**Text shown**
<<<<

More Muon Magnetism
Posted by on Friday, August 18, 2023 Under: Particle Physics
Over the last few days, the scientific media has been reporting on a new result in quantum mechanics and particle physics, and promoting it as a major discovery or as the first signs of a fifth force of nature. The actual experimental result is the announcement of a more precise measurement of the magnetic moment of the muon, and further confirmation that it does not agree with the standard predictions of theoretical physics, but unfortunately it may not be as revolutionary as some articles are currently claiming.
(I had previously written an article on the initial experimental results in this topic in April 2021, but since the underlying theory is unchanged, the majority of this article will be an extended clip from that article.)
Most people know about electrons. They are tiny particles that orbit the nuclei of atoms and are responsible for all chemical reactions. The movement of electrons in conductors and semiconductors are responsible for electricity, electronics, and all modern technology. They are one of the most prevalent particles in our Universe.
What most people do not realize is that there exists an exact duplicate of the electron which shares all of the same properties, but which is approximately two hundred times heavier. This particle is called the muon, and it is the subject of today's announcement.
There is something odd about the magnetic moment of the muon.

>>>>

**Given material**
<<<<

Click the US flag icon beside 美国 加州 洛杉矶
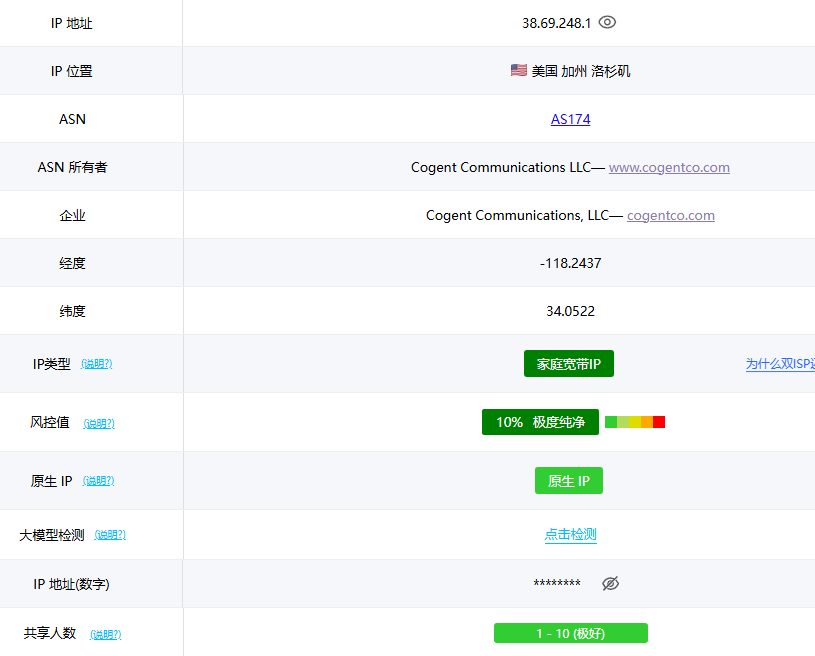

>>>>

**Tasks**
(1) According to the muon magnetism post, what are electrons or their movement responsible for? List each item.
(2) In the muon magnetism post, how much heavier than the electron is the muon?
(3) Carry the muon magnetism post forward from its last sentence.
The lines above come from a separate source, unrelated to the muon magnetism post.

**Responses by task**
(1) All chemical reactions; electricity; electronics; all modern technology

(2) Approximately two hundred times heavier.

(3)
Every particle has a property called the magnetic moment, which determines the strength of its interaction with a magnetic field. For particles such as the muon, it can be expressed as a multiple of a fundamental magnetic moment, denoted by g, and it was originally believed that the muon had g=2. (which is why this experiment was called the Muon g-2 experiment).
However further development of quantum field theory changed this prediction slightly. It predicts that all particles are surrounded by a cloud of virtual particles that pop into existence for a brief moment, and then disappear again. All particles that exist in nature will also exist in this cloud, with some lasting for shorter periods of time than others. As these virtual particles will also interact with electric and magnetic fields, they will slightly alter the magnetic moment of the particle. And since the cloud includes exotic particles that have yet to be discovered, precise measurements of this magnetic moment could give us new insights into the laws of physics beyond the Standard Model.
And that is what this team from Fermilab is claiming to have detected.
Back in 2001 a precision measurement of the muon g value showed a variation from the best predictions of the Standard Model. This was an intriguing result, and was widely reported as being the possible first signs of a new force or particle in nature, but lack of time and funding before the experiment was shut down meant that the preliminary result could be explored no further.
In the last twenty years though there have been three very important advances in this research. The first was that a group of theoretical physicists focused their efforts on refining the calculation of the g value, and have now produced a much more accurate and precise result. The discrepancy seen twenty years ago cannot be explained away as an error in the theoretical predictions.
The second advance was that Fermilab has built a more intense beam of muons, as well as more sensitive and precise detection methods, and used this to improve the experimental measurements of the muonic magnetic moment. They have been taking measurements for several years using the new muon beam and improved measurement techniques, and today revealed the results of their analysis.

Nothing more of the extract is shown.